Qualche fonte militare occidentale ritiene che l’Ucraina spari troppo e spesso a casaccio. Ma il ministro della Difesa ucraino Reznikov chiede e ancora chiede: se potesse sparare senza restrizioni, la sua artiglieria userebbe 594mila colpi al mese e invece sconta un deficit di almeno 250mila proiettili. Ecco perché Kiev è scesa da un consumo medio di 6-7mila colpi al giorno ai 3mila odierni. Il 155 mm, lo standard Nato in uso in tutti i cannoni occidentali per gli ucraini, è quasi esaurito.

Gara a chi bomba di più

Czechoslovak Group, colosso europeo, produce 80-100mila pezzi l’anno, Rheinmetall, gigante tedesco, si ferma a 60-70mila colpi, la norvegese Nammo e la britannica Bae non vanno oltre le 2.500 unità, quanto la francese Nexter. Includendo i fabbricanti italiani e gli altri del Vecchio Continente, nel 2022, l’Ue ha sfornato in tutto 270-300mila colpi, equivalenti a 22-25mila proiettili al mese. Con un conto approssimativo, alla fine di questo luglio gli occidentali avranno prodotto in tutto 72mila pezzi in un mese, 30mila dei quali oltreatlantico.

Venti miliardi Ue

La Commissione europea insiste nella politica di fornitura: «Abbiamo proposto di finanziare fino a 20 miliardi per la difesa dell’Ucraina, prelevando i fondi dal budget europeo ‘per la pace’». La contraddizione anche nominale è forte ma Joseph Borrell, esteri Ue, non ci bada e aspetta la riunione informale dei ministri degli Esteri di fine agosto per cercare di far passare il ‘piano quadriennale’ divisivo della Commissione. E un miliardo è già evaporato per quel milione di pezzi da 155 mm da produrre in un anno.

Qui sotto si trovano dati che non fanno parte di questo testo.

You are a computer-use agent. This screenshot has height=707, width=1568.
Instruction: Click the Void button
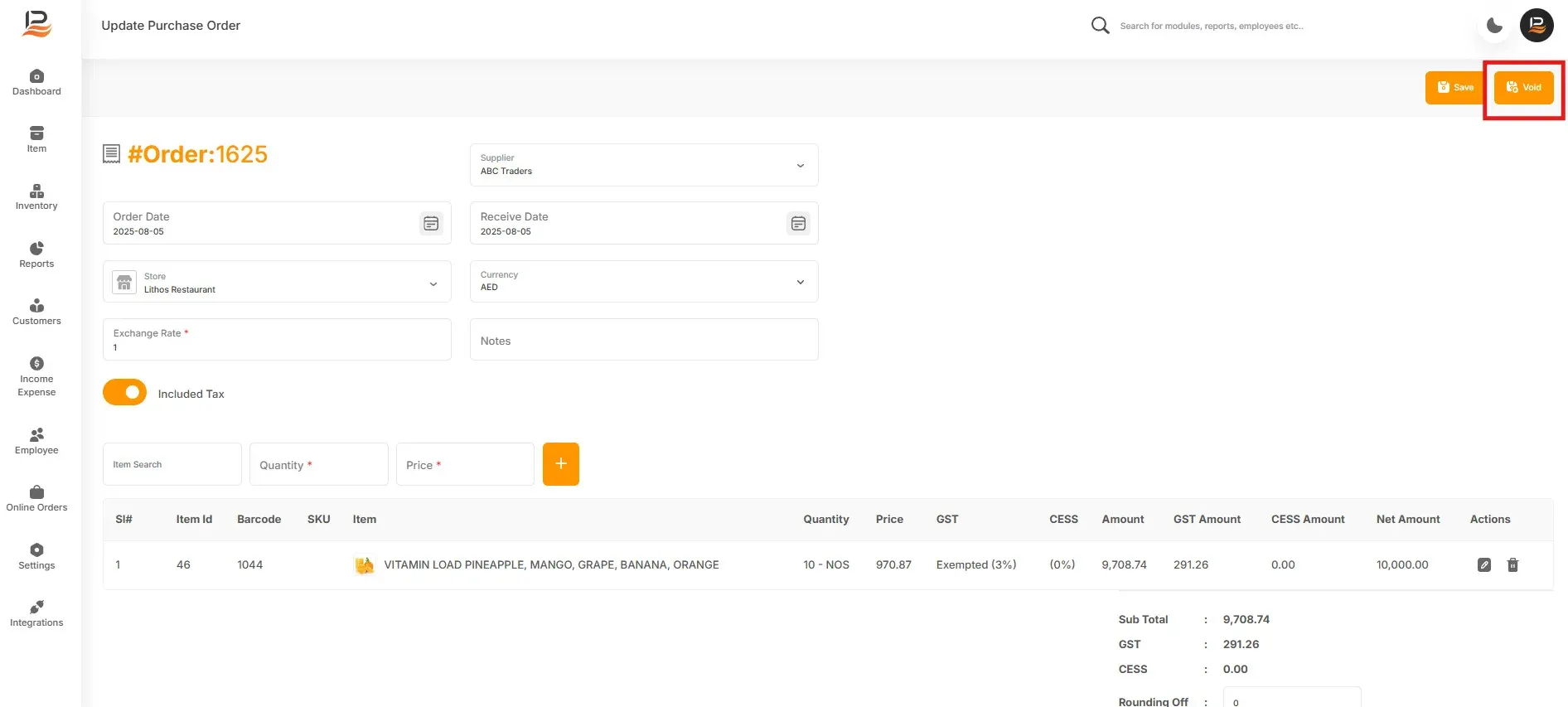pos(1523,88)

Fiutando l’affare, le fabbriche europee si stanno attrezzando. Jens Stoltenberg è franco: «I tempi di attesa per le munizioni di grosso calibro sono cresciuti da 12 a 28 mesi».

Economia e produzioni di guerra

Czechoslovak group sta facendo turni ininterrotti, da economia di guerra. Prevede di sfornare 150mila colpi l’anno, ma per arrivarci ha bisogno di due anni. Rheinmetall si è data un obiettivo di 450-500mila colpi. Saab, svedese, vuole passare da 10mila a 400mila colpi in due anni. L’Italia darà il suo contributo con gli stabilimenti industriali di Simmel Difesa, nella città di Colleferro, e con la controllata di Leonardo, Oto Melara-Divisione sistemi di difesa a La Spezia.

Criticità

Ma si annunciano criticità: «Mancano le materie prime per le armi da girare a Kiev», ha ammesso lo stesso Borrell a giugno. Il generale Portolano, direttore italiano degli armamenti conferma, sottolineando «la nostra dipendenza da materie prime, semilavorati e sottocomponenti esteri». L’acido nitrico, base delle granate, scarseggia in tutta Europa.

A conti fatti, questa guerra è un pessimo affare. Da tutti i punti di vista.